Problem to solve:
Copy nothing but the lines from the one containing "Instruction: Open the" through the last line of the entries below, exactly as written and without pictures.

Listed records section start

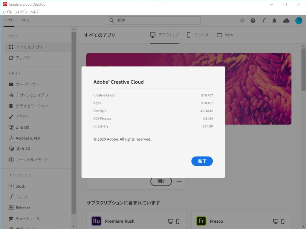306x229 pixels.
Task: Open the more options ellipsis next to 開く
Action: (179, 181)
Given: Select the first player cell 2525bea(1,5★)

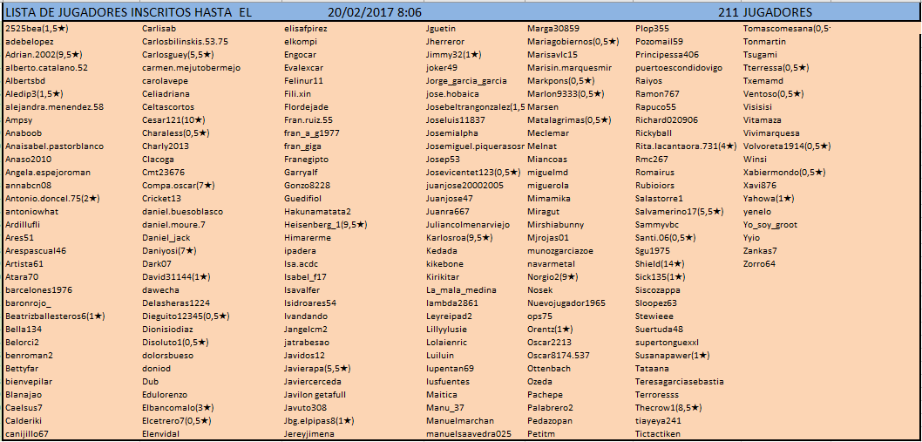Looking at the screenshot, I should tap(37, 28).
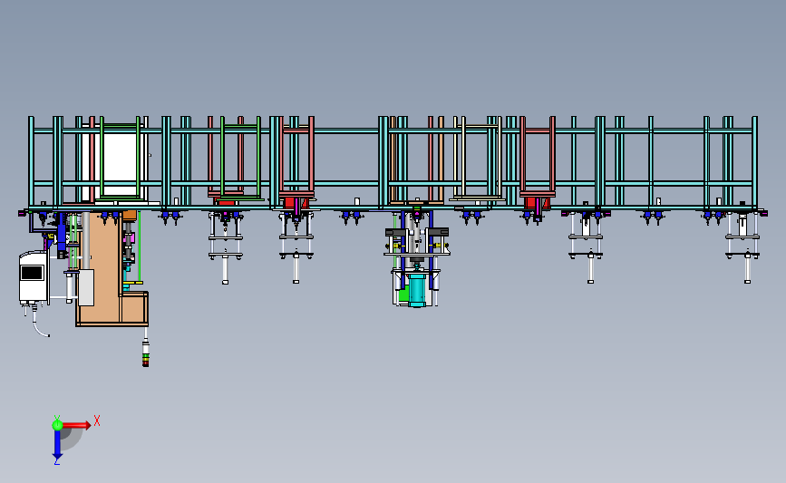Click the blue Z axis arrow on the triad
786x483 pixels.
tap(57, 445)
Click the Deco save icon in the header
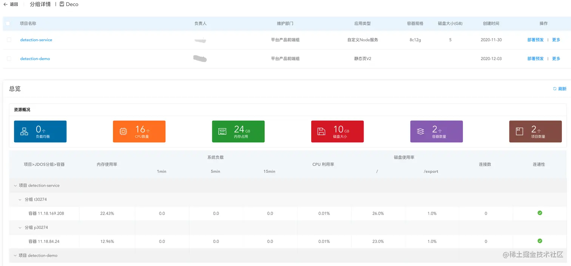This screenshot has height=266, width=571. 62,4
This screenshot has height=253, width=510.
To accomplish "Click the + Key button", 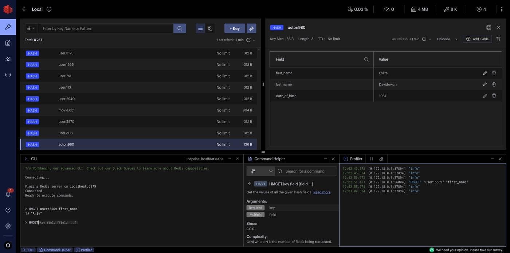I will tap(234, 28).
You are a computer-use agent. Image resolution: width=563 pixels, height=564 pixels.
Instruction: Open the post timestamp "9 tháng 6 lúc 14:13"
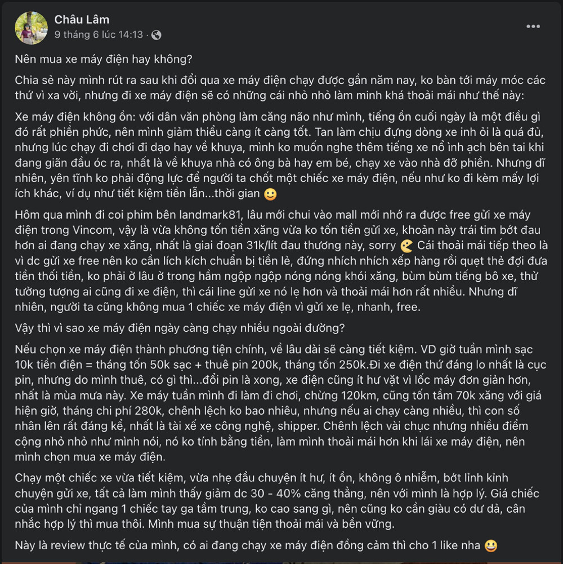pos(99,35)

Listed records section end

Task answer:
Instruction: Open the post timestamp "9 tháng 6 lúc 14:13"
pos(99,35)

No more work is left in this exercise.